What is required
The required output is the line containing "Instruction: Tap the" and every line after it, transcribed exactly through the end of the data below.

Data under study
++++++++++
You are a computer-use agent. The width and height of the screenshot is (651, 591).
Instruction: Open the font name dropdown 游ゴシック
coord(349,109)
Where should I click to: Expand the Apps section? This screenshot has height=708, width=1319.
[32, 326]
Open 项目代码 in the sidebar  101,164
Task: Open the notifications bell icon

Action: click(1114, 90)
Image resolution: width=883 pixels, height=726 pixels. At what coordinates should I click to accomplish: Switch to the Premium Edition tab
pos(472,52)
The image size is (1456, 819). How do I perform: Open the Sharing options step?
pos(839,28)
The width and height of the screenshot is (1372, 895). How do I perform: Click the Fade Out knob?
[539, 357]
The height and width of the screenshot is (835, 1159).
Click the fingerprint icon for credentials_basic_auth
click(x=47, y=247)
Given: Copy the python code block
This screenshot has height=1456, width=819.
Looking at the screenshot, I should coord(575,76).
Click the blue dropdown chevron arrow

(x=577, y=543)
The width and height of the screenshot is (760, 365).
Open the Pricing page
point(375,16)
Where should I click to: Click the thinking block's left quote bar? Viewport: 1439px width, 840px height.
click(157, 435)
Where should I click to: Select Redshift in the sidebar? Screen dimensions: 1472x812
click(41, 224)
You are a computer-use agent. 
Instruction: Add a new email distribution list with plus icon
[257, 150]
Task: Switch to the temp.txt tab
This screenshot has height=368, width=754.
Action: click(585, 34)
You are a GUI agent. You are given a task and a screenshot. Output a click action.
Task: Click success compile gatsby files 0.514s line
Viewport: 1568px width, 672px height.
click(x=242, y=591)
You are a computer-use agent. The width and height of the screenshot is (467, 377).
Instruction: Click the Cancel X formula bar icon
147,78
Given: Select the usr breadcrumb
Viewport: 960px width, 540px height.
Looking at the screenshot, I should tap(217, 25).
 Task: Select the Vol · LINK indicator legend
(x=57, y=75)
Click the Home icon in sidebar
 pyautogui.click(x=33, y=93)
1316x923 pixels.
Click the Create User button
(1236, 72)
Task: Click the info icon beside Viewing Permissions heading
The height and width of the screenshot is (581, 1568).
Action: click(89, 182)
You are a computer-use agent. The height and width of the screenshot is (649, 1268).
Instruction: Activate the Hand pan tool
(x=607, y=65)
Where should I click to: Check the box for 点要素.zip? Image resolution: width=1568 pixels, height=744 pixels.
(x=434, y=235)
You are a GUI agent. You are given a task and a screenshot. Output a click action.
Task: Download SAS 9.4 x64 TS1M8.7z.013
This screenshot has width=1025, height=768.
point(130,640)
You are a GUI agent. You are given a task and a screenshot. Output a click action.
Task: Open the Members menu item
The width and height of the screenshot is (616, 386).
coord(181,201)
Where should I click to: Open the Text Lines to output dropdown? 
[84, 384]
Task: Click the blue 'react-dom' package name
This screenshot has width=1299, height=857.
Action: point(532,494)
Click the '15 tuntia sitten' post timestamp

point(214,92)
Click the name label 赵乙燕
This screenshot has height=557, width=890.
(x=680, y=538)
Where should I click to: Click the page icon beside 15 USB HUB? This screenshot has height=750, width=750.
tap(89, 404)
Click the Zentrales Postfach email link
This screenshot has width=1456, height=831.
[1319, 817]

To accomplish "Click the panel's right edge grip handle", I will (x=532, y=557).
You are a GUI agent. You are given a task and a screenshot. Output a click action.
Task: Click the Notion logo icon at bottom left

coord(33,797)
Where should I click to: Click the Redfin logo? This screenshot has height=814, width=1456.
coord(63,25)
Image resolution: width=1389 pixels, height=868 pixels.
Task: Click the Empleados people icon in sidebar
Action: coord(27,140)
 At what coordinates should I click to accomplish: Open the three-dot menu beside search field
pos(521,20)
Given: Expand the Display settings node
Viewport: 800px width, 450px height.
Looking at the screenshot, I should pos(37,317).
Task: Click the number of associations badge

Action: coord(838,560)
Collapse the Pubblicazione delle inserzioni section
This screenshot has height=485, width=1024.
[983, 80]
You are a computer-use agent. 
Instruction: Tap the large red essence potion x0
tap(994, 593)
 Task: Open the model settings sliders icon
++++++++++
Written response
Instruction: Tap the large red essence potion x0
tap(994, 593)
 Task: Open the model settings sliders icon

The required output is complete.